Apple shares fell by 5% after Bank of America downgraded the company from “Buy” to “Neutral,” citing concerns about slowing consumer spending. The downgrade worsened the sentiment of all semiconductor stocks. Rising Treasury bond yields, the enemy of growth sectors such as tech stocks, also added pressure to the overall market.
Cleveland Fed President Loretta J. Mester said inflation was “unacceptably high” and reiterated the Fed’s willingness to return inflation to the 2% target, even if the economy slows.
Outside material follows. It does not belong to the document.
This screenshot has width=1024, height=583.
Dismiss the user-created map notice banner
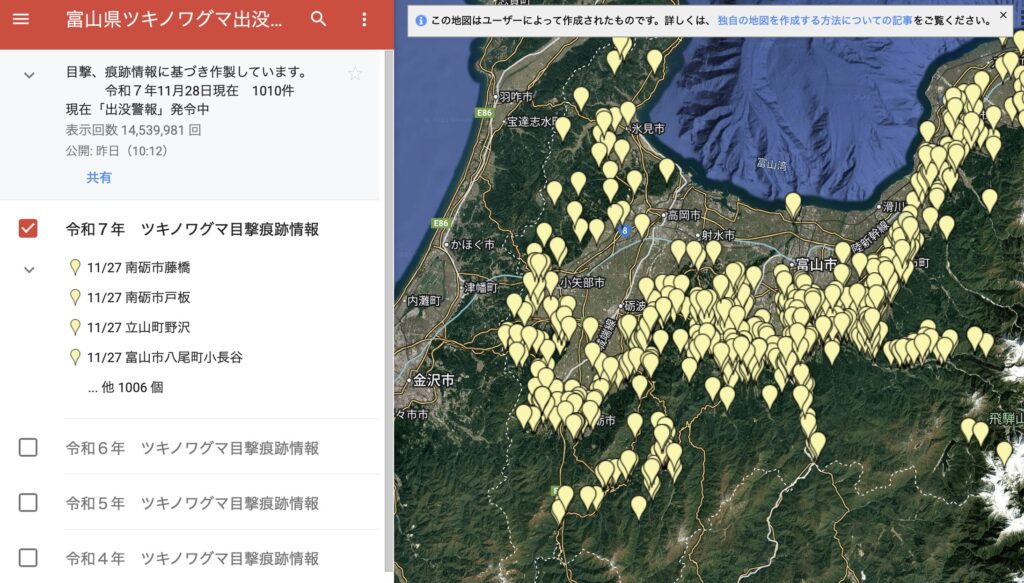pos(1003,16)
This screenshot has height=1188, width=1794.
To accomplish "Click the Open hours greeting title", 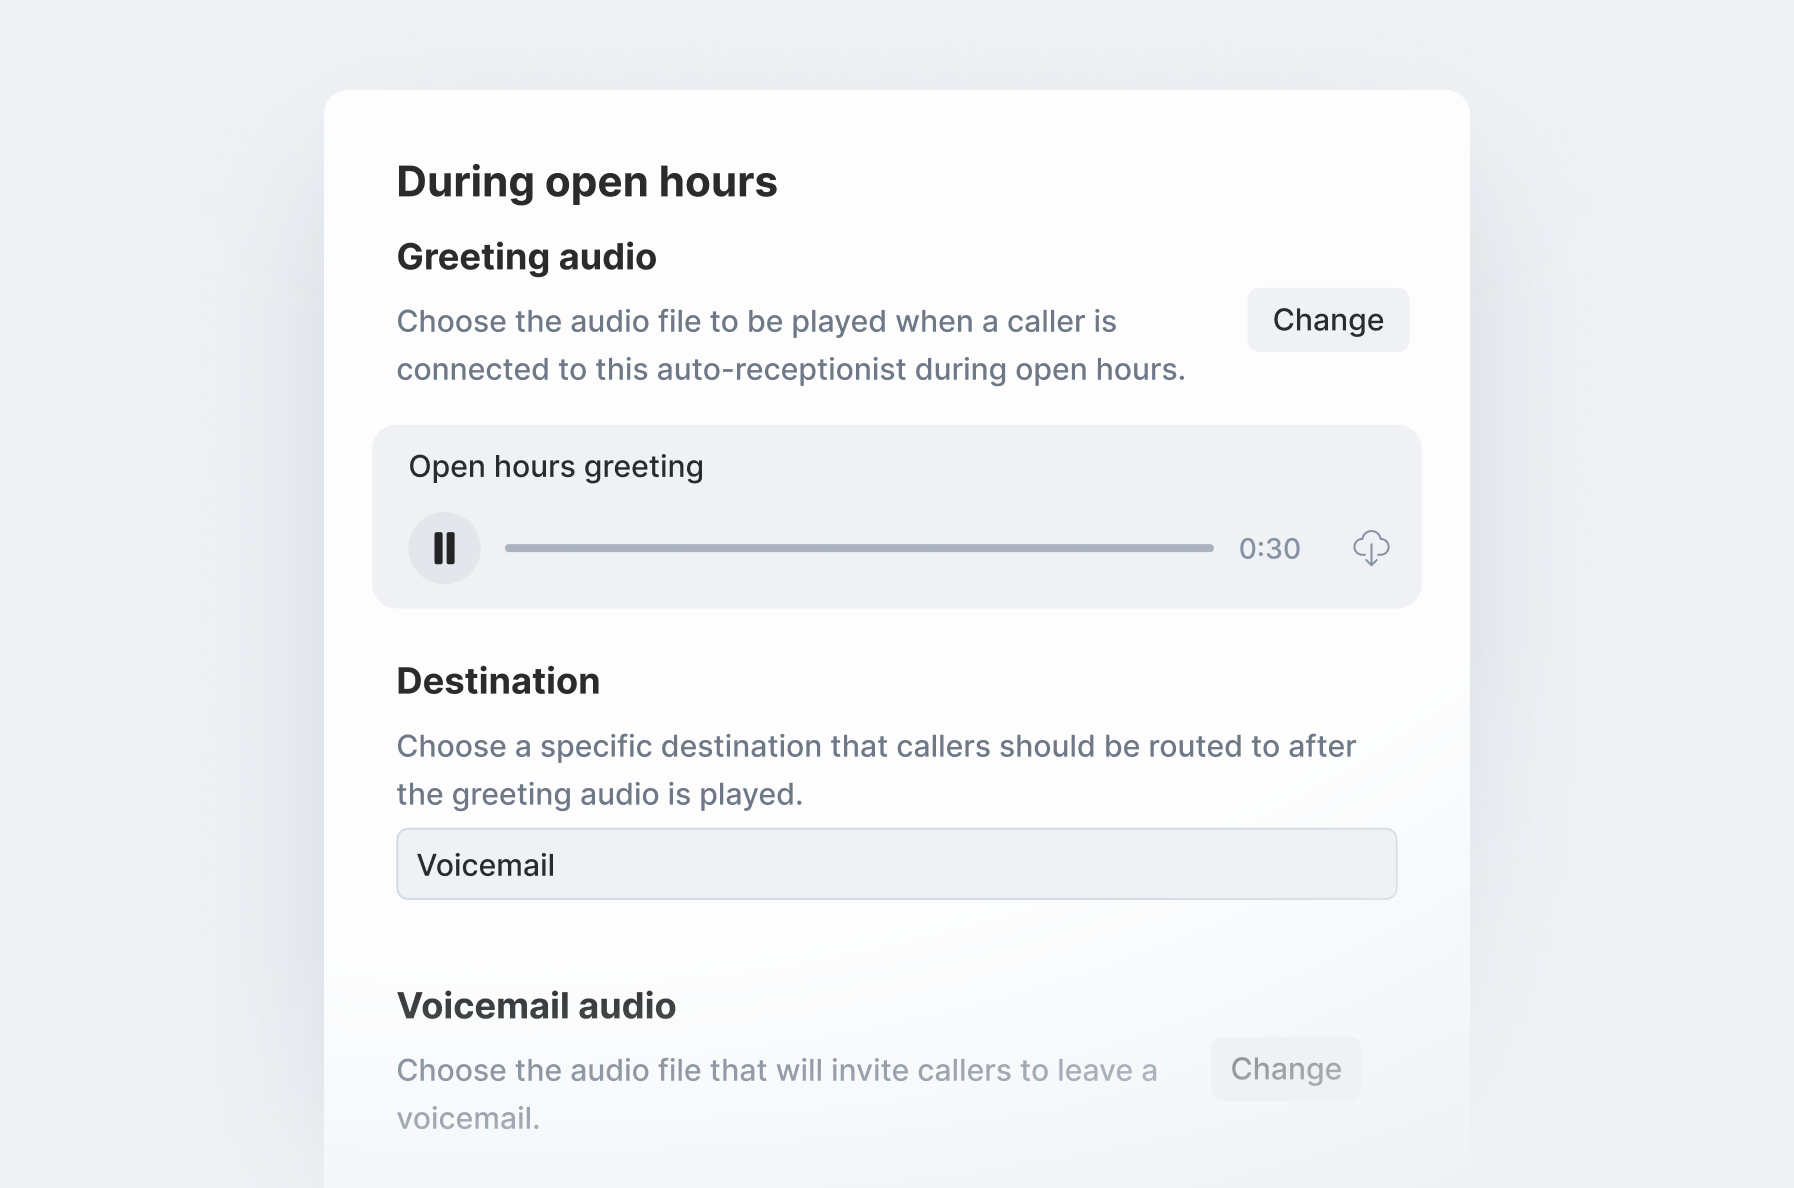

Equity markets in Europe were also mostly down yesterday. German DAX (DE30) lost 1.71%, French CAC 40 (FR40) decreased by 1.53%, Spanish IBEX 35 (ES35) fell by 1.91%, British FTSE 100 (UK100) closed yesterday down by 1.77%
Germany continues accumulating gas in storage, with the occupancy level at 91.5% of capacity. But according to the German Federal Network Agency, the population is consuming too much natural gas, and it is recommended to reduce consumption to avoid shortages. In order to avoid a gas shortage this winter, consumption must be reduced by at least 20%, which is almost impossible to achieve when considering that the country’s total gas consumption last week was 14.5% higher than the 2018-2021 average.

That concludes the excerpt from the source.